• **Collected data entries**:
§ §
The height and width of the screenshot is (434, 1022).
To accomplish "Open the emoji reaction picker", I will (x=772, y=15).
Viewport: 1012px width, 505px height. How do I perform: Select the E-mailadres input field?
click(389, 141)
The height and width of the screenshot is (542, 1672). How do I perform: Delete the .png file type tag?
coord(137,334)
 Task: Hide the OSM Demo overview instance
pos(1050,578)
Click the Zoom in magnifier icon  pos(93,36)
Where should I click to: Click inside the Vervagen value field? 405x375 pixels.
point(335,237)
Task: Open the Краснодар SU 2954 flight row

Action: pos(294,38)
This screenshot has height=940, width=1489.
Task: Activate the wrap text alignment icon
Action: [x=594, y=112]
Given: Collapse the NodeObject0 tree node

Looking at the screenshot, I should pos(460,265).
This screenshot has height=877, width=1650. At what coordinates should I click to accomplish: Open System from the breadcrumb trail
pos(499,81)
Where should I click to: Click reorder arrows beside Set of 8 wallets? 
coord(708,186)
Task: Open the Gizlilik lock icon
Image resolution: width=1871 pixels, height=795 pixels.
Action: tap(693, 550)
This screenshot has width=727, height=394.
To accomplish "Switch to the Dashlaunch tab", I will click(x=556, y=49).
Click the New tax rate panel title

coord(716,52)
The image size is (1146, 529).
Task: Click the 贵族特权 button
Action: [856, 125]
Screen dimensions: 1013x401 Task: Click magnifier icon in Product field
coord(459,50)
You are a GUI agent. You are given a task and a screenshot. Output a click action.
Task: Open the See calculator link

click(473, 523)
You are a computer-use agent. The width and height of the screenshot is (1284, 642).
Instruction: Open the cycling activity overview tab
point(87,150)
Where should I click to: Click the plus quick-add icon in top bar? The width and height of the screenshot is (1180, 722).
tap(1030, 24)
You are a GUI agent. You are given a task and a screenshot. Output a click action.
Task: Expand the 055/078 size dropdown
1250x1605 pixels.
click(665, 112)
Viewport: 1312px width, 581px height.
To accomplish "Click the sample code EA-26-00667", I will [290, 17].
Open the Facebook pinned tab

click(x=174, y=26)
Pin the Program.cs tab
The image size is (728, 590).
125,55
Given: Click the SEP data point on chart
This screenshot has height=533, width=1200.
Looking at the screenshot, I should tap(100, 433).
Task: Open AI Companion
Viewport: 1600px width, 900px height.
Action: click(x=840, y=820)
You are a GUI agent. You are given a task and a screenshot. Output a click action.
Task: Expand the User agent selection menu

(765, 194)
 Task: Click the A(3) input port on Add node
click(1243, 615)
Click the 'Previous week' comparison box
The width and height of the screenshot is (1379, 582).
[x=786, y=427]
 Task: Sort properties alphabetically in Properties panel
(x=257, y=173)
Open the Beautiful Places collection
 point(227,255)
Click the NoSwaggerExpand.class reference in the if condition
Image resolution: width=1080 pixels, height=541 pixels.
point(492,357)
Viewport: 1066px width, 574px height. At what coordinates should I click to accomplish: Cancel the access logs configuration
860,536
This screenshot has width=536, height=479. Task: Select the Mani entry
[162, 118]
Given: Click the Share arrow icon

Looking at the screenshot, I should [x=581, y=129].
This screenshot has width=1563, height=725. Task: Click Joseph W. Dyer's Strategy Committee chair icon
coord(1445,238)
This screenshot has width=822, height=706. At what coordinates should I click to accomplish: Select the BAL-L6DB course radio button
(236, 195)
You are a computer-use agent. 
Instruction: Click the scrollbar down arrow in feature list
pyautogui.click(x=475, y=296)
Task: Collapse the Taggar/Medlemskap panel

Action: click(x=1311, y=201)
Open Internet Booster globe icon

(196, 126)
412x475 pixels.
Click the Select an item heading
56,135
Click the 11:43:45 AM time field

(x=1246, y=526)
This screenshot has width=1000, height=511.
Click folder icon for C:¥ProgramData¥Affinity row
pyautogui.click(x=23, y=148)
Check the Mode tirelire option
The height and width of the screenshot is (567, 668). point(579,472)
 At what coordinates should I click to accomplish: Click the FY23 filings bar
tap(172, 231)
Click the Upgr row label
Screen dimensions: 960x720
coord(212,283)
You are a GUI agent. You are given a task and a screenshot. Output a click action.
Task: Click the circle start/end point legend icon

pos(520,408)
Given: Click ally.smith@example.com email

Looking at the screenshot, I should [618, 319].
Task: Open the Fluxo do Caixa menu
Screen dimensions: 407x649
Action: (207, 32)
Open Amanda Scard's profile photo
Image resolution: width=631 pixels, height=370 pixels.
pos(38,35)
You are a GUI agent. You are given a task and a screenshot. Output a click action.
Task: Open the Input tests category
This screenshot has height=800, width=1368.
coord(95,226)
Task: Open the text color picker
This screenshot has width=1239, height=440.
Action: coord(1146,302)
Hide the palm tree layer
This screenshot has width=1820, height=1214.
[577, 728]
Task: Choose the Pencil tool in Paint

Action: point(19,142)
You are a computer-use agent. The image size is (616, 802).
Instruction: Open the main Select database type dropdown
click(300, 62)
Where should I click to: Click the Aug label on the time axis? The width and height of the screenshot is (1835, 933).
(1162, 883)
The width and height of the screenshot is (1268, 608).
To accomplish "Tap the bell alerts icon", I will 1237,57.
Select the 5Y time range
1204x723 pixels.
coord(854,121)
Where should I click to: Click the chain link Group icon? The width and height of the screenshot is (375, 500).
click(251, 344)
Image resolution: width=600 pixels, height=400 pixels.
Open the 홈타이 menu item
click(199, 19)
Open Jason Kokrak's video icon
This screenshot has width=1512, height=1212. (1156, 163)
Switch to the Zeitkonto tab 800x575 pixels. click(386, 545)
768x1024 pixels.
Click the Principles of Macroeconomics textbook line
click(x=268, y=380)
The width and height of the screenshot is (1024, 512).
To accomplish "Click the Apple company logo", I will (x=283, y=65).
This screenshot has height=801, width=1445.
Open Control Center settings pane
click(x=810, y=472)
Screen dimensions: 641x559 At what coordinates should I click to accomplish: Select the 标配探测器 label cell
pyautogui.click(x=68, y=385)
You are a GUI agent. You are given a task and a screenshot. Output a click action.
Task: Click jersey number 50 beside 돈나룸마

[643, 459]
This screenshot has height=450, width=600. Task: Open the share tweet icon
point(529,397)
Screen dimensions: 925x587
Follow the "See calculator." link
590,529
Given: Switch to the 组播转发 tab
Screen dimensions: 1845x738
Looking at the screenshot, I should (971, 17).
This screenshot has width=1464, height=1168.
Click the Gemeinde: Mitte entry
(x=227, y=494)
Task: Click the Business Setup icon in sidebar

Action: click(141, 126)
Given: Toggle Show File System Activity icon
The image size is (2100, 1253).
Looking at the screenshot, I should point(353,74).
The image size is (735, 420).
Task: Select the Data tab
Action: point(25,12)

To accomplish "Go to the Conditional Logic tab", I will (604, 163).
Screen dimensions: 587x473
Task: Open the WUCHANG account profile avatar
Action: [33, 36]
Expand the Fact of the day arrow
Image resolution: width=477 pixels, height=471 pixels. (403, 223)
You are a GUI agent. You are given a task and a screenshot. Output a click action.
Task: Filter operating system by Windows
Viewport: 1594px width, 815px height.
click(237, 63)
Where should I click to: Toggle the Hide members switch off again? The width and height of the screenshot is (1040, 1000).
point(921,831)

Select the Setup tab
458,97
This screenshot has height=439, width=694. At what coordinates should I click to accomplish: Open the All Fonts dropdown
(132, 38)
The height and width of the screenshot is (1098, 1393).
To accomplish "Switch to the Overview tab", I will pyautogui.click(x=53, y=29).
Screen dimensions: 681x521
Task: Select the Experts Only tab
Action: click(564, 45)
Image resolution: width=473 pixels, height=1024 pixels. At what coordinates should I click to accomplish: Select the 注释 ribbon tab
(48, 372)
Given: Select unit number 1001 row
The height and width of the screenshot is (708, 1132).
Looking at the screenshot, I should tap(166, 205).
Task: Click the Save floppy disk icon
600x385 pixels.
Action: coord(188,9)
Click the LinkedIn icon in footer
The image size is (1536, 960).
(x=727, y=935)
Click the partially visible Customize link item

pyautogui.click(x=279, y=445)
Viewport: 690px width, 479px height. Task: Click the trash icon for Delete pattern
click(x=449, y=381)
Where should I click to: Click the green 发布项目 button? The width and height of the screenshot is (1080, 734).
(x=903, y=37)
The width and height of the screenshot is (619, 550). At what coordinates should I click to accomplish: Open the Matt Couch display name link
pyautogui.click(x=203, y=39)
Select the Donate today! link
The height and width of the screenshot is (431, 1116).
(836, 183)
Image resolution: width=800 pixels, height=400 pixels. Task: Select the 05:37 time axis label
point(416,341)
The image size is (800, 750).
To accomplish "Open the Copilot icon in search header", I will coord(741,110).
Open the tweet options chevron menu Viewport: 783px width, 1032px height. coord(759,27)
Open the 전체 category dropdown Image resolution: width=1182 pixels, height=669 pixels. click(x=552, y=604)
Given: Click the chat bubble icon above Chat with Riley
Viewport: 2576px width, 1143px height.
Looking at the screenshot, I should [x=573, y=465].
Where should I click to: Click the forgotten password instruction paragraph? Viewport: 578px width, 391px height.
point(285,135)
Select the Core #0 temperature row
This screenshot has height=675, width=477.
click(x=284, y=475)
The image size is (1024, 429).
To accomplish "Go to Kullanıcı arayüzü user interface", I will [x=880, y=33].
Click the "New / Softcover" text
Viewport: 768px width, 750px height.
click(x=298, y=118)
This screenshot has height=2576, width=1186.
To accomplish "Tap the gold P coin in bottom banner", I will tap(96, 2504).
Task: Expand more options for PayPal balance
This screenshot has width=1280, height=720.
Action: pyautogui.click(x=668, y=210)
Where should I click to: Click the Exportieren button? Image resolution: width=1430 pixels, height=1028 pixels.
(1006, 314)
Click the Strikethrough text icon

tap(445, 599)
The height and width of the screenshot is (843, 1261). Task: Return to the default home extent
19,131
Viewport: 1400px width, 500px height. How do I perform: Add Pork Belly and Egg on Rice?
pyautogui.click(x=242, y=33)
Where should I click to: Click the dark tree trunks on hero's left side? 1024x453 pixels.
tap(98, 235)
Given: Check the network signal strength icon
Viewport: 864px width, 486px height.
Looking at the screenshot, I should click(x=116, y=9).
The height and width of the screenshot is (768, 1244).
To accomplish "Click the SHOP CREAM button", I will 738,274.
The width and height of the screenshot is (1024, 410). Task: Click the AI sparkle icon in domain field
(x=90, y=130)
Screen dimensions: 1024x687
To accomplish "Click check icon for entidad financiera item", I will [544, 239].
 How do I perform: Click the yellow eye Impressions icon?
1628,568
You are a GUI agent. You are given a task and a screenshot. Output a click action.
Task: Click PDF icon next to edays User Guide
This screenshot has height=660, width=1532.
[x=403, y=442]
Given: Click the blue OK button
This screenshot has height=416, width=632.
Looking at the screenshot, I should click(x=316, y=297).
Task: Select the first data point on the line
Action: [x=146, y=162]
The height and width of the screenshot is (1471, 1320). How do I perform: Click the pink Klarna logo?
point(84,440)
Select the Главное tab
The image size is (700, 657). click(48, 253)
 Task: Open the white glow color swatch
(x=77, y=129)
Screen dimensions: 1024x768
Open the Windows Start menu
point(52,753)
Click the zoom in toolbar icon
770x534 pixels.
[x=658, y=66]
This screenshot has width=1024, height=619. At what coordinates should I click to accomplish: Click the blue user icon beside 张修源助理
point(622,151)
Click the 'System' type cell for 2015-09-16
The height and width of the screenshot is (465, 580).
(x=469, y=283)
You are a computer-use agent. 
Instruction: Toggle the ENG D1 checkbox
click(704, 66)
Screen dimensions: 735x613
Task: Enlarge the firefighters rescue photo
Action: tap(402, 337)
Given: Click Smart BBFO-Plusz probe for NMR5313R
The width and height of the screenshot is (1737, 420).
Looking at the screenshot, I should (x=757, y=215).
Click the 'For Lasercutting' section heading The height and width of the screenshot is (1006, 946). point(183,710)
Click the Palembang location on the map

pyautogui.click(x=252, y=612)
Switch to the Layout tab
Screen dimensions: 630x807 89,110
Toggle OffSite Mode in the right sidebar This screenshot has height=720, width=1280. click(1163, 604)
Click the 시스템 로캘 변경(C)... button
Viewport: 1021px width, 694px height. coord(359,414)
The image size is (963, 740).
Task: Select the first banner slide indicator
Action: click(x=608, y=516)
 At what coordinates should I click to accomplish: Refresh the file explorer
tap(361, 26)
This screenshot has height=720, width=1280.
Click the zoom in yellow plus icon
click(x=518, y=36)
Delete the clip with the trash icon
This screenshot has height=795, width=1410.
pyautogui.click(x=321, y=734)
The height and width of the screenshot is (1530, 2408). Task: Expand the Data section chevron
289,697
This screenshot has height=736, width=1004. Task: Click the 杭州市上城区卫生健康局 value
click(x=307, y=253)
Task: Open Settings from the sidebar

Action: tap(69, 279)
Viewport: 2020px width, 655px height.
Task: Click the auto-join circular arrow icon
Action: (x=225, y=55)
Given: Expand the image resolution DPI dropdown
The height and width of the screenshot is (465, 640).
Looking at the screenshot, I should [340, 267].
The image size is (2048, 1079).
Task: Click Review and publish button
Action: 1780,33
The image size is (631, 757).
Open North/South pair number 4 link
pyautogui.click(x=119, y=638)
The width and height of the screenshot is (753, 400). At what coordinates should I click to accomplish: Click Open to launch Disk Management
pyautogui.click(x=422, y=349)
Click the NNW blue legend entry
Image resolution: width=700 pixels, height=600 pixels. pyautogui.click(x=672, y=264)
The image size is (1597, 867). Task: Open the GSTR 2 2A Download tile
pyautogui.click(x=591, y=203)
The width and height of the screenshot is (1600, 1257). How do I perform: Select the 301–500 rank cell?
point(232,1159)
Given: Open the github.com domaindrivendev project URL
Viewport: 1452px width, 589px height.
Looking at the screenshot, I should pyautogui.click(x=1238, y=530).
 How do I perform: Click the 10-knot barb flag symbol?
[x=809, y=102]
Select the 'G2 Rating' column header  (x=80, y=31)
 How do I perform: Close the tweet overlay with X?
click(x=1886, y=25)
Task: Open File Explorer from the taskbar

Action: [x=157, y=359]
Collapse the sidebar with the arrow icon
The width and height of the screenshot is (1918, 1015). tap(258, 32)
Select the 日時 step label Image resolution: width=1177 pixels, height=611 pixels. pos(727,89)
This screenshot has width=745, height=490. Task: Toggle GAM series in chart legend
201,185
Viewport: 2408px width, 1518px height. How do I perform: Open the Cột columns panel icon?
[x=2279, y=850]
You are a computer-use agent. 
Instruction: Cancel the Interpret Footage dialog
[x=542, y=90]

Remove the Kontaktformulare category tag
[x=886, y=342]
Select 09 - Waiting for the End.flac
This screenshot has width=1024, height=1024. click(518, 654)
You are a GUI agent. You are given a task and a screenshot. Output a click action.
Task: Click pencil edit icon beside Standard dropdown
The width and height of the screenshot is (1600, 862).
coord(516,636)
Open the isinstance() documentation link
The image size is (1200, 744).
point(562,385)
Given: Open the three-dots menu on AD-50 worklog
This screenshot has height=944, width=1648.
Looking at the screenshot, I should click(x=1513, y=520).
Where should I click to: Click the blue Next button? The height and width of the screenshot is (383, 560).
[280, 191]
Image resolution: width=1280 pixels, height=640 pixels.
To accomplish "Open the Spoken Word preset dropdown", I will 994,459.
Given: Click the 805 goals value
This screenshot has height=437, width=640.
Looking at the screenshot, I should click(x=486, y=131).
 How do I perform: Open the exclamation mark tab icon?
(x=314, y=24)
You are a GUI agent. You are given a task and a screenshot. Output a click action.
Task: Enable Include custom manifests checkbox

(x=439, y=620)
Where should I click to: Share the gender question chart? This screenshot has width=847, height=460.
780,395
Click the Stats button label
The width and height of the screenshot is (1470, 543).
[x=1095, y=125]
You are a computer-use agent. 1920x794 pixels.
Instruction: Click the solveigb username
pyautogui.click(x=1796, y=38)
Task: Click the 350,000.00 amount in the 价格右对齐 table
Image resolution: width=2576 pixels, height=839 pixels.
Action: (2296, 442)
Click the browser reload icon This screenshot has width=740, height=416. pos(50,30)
§ §
• **YOUR TASK**: Only the lines from the one containing "Viewport: 2408px width, 1518px" through the last line of the records are to be set down, exactly as they appear.

• **ANSWER SECTION**:
Viewport: 2408px width, 1518px height. How do I perform: Open the Cột columns panel icon?
[x=2279, y=850]
You are a computer-use agent. 
Instruction: Cancel the Interpret Footage dialog
[x=542, y=90]

Remove the Kontaktformulare category tag
[x=886, y=342]
Select 09 - Waiting for the End.flac
This screenshot has width=1024, height=1024. click(518, 654)
You are a GUI agent. You are given a task and a screenshot. Output a click action.
Task: Click pencil edit icon beside Standard dropdown
The width and height of the screenshot is (1600, 862).
coord(516,636)
Open the isinstance() documentation link
The image size is (1200, 744).
point(562,385)
Given: Open the three-dots menu on AD-50 worklog
This screenshot has height=944, width=1648.
Looking at the screenshot, I should click(x=1513, y=520).
Where should I click to: Click the blue Next button? The height and width of the screenshot is (383, 560).
[280, 191]
Image resolution: width=1280 pixels, height=640 pixels.
To accomplish "Open the Spoken Word preset dropdown", I will 994,459.
Given: Click the 805 goals value
This screenshot has height=437, width=640.
Looking at the screenshot, I should click(x=486, y=131).
 How do I perform: Open the exclamation mark tab icon?
(x=314, y=24)
You are a GUI agent. You are given a task and a screenshot. Output a click action.
Task: Enable Include custom manifests checkbox

(x=439, y=620)
Where should I click to: Share the gender question chart? This screenshot has width=847, height=460.
780,395
Click the Stats button label
The width and height of the screenshot is (1470, 543).
[x=1095, y=125]
You are a computer-use agent. 1920x794 pixels.
Instruction: Click the solveigb username
pyautogui.click(x=1796, y=38)
Task: Click the 350,000.00 amount in the 价格右对齐 table
Image resolution: width=2576 pixels, height=839 pixels.
Action: (2296, 442)
Click the browser reload icon This screenshot has width=740, height=416. pos(50,30)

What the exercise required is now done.